Time: 180 mins.
The power behind this film is fairly obvious: It makes you think about your own mortality and whether or not you consider your life well-lived. Heady stuff for an afternoon at the movies. The strange thing is, it isn't as depressing as one might think. MEET JOE BLACK is certainly no laugh riot, and though it's over a half an hour too long, you enjoy the time spent with these characters. At least I did. Anthony Hopkins plays William Parrish, a millionaire, media-mogul on the verge of his 65th birthday. Three days before the big party with a guest list to rival a dinner at the White House, he experiences some chest pains. He asks himself if he's dying and a voice replies "yes." It's Death. However, instead of just ushering Bill onto the next world, "he" appears in human form and proposes a bargain. He'll let Bill live for a few more days, if Bill will agree to be Death's tour guide while he vacations on Earth. Show him around the place, teach him what it's like to be alive, to experience passion and joy. Though horrified it's not exactly a bargain Bill can refuse.

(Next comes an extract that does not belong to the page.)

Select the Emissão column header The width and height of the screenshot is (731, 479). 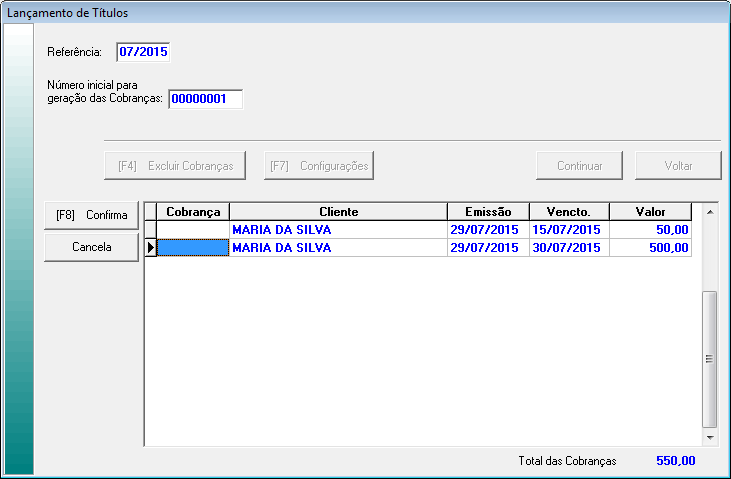pos(488,212)
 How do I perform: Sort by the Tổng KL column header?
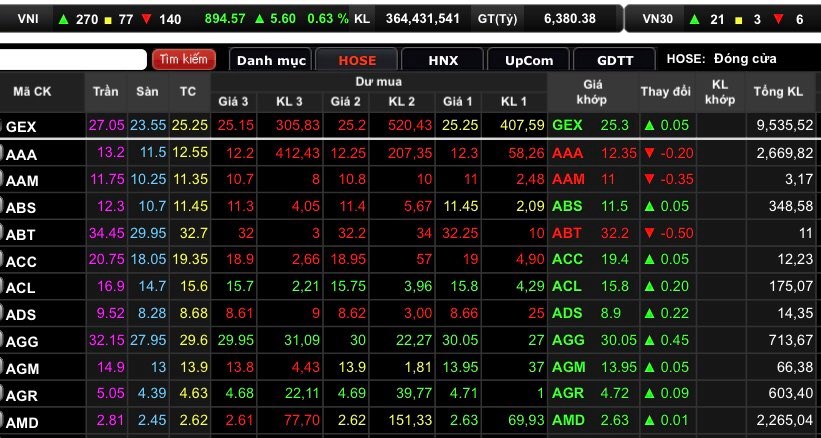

Unfortunately, the body Death chooses to walk around in, belonged to a charming young man that wooed Bill's daughter Susan (Forlani) in a diner that morning. Pitt is so disarmingly honest, funny and down-to-earth, no woman on the planet could have resisted him. If I met this guy in a coffee shop, my type or not, he could pour coffee for me all day and I don't even drink the stuff. Their connection is strong and immediate. Like a lightning strike. Susan is involved with Drew, an associate of her father's, but she instinctively knows this is truly the man for her. Yet, she listens to her head instead of her heart and walks away. Lucky for her, Death has other plans.
When she arrives at her father's for dinner she meets the man of her dreams again. Only this time he's not at all what he seems. Introduced as Joe Black, Death must now try to fit in. Having never been human before, Joe walks a bit stiffly, talks a bit slowly and savors every bite of food, especially peanut butter. Pitt has some wonderfully funny scenes as Joe discovers some of the simple joys of life. Though this is a vacation, there's never any mistaking that once this trip is over, he will not be leaving alone. Hopkins gives another touching performance as a man trying to come to grips with his own demise. Though he's lived a full life, he, like all of us who have time to ponder, can't quite believe this is actually happening to him.
It goes without saying that Susan falls in love with Joe. She knows there's something different about him since their meeting in the coffee shop, but she just can't resist. Perhaps it's the startling blue eyes and perfect body. Nah. Joe, never having experienced love before, becomes almost human when he decides he's not going to let it go. He's so overwhelmed by emotion he decides he's going to take Susan with them. This decision leads to one of the film's most powerful scenes where Bill begs, argues and pleads with Joe to let Susan fulfill her own destiny. Though Pitt may look like an angel, there's no mistaking the menace behind his eyes.